Dataset records:
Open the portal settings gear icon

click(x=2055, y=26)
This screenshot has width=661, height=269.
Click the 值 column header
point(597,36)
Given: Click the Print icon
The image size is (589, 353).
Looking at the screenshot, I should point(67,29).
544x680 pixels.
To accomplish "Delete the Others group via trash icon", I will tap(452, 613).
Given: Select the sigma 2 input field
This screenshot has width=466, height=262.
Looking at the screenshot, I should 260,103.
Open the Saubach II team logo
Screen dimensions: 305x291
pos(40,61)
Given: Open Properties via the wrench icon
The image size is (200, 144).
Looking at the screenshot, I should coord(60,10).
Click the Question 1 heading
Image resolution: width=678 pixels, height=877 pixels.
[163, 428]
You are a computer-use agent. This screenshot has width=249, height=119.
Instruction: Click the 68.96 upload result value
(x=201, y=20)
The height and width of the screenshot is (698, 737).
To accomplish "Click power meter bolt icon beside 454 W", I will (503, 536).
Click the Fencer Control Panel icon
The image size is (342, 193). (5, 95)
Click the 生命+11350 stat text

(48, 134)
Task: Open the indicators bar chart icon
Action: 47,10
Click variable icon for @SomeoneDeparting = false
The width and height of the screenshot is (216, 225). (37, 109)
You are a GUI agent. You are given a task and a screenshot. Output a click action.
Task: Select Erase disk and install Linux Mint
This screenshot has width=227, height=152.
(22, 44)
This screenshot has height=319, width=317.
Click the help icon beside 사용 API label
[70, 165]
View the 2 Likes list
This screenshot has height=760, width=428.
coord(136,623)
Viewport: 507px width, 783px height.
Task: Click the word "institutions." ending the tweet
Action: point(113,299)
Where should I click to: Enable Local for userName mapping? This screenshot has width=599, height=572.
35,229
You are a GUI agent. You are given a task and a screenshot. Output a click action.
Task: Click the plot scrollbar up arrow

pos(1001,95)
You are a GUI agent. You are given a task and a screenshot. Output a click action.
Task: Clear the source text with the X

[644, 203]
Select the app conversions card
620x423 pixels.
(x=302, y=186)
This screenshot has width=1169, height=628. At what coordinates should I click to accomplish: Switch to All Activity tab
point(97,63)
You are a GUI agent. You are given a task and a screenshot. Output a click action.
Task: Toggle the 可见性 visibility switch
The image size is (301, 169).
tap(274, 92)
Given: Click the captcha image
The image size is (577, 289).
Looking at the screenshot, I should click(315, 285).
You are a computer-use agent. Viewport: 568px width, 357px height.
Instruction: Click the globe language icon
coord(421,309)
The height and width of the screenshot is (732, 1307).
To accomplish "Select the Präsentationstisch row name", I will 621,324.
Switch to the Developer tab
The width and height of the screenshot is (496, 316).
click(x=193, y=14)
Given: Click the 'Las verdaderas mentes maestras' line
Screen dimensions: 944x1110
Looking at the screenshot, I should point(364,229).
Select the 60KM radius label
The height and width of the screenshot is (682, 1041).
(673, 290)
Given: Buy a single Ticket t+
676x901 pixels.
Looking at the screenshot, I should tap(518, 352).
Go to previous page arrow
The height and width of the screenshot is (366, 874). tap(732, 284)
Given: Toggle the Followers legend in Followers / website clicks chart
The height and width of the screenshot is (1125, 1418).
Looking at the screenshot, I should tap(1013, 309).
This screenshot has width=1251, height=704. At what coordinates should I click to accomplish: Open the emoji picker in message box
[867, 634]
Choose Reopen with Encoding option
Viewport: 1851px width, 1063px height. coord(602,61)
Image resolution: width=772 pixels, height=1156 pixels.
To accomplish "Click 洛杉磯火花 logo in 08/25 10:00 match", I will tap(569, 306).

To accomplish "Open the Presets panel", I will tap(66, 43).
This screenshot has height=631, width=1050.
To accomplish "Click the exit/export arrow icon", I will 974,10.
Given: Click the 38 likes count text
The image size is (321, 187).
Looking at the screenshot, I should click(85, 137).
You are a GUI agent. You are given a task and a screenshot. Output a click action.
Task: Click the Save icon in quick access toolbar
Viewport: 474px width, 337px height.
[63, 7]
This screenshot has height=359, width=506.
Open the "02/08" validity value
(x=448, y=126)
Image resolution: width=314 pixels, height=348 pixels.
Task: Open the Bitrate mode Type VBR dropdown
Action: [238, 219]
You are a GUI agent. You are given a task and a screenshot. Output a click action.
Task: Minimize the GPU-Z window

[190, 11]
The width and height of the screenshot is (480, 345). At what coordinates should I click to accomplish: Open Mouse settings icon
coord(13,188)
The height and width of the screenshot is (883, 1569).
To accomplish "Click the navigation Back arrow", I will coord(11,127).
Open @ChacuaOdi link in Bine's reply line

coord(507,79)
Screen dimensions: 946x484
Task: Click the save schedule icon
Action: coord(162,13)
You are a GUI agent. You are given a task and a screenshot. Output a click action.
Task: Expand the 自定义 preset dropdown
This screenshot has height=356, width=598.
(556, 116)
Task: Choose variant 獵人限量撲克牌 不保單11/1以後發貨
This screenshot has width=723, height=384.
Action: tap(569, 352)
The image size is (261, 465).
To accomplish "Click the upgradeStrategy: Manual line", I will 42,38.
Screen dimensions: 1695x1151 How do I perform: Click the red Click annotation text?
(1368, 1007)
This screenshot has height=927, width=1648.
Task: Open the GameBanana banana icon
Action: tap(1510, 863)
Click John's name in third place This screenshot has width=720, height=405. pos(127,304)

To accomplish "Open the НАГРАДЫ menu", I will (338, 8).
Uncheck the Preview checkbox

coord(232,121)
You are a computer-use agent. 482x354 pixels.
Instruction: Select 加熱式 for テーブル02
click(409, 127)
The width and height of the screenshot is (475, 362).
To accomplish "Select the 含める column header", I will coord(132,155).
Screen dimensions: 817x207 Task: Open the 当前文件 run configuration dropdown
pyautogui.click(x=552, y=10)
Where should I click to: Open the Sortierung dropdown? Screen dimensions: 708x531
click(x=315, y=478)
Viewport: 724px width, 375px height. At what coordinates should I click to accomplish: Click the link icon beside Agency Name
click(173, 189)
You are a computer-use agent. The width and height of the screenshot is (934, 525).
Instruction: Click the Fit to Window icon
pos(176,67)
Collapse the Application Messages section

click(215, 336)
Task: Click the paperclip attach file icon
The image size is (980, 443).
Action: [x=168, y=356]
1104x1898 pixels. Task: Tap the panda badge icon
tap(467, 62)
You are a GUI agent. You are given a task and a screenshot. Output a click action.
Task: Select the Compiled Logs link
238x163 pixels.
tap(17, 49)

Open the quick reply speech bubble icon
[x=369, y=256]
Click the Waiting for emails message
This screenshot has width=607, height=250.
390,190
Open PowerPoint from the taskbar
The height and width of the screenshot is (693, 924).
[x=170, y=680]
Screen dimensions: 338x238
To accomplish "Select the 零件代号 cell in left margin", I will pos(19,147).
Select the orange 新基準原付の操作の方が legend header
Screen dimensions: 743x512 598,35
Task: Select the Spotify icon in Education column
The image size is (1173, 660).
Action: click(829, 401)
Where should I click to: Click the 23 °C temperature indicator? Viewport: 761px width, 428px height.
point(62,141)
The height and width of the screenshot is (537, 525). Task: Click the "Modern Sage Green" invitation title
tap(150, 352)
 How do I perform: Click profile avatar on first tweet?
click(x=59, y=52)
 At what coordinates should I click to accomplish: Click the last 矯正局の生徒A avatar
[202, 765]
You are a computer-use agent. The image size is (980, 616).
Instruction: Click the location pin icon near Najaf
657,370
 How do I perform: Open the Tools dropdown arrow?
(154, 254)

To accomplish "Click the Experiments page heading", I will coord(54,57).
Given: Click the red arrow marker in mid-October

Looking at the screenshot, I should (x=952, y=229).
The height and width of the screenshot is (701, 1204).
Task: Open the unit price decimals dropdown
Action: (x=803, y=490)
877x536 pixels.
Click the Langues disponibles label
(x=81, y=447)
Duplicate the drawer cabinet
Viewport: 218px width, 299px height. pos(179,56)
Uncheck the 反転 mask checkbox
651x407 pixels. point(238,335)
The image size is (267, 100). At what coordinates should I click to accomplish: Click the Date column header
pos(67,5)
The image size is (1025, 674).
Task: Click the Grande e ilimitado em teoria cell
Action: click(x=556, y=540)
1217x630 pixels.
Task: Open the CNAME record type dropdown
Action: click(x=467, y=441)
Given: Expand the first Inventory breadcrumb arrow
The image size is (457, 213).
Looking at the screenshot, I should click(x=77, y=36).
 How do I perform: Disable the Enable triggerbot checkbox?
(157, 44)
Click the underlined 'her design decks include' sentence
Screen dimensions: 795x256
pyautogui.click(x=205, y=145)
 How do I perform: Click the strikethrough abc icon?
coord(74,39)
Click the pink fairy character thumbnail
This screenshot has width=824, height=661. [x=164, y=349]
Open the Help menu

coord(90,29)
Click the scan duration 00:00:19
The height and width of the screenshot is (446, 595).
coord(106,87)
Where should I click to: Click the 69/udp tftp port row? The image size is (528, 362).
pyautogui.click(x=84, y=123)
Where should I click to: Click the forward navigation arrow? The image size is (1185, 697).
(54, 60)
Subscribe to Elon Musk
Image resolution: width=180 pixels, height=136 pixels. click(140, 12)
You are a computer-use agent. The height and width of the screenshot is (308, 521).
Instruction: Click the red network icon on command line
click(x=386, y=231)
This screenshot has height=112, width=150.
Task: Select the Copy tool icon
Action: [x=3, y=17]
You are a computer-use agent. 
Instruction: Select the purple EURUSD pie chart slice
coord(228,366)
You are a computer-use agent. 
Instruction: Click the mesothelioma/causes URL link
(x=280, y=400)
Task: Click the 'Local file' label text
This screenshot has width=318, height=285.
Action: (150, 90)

Set task: Please lay out the entries from the first line up to and including the line that contains "Looking at the screenshot, I should point(67,29)." as a JSON list of strings, with one string per line and blank lines omitted.

Solution:
[
  "Open the portal settings gear icon",
  "click(x=2055, y=26)",
  "This screenshot has width=661, height=269.",
  "Click the 值 column header",
  "point(597,36)",
  "Given: Click the Print icon",
  "The image size is (589, 353).",
  "Looking at the screenshot, I should point(67,29)."
]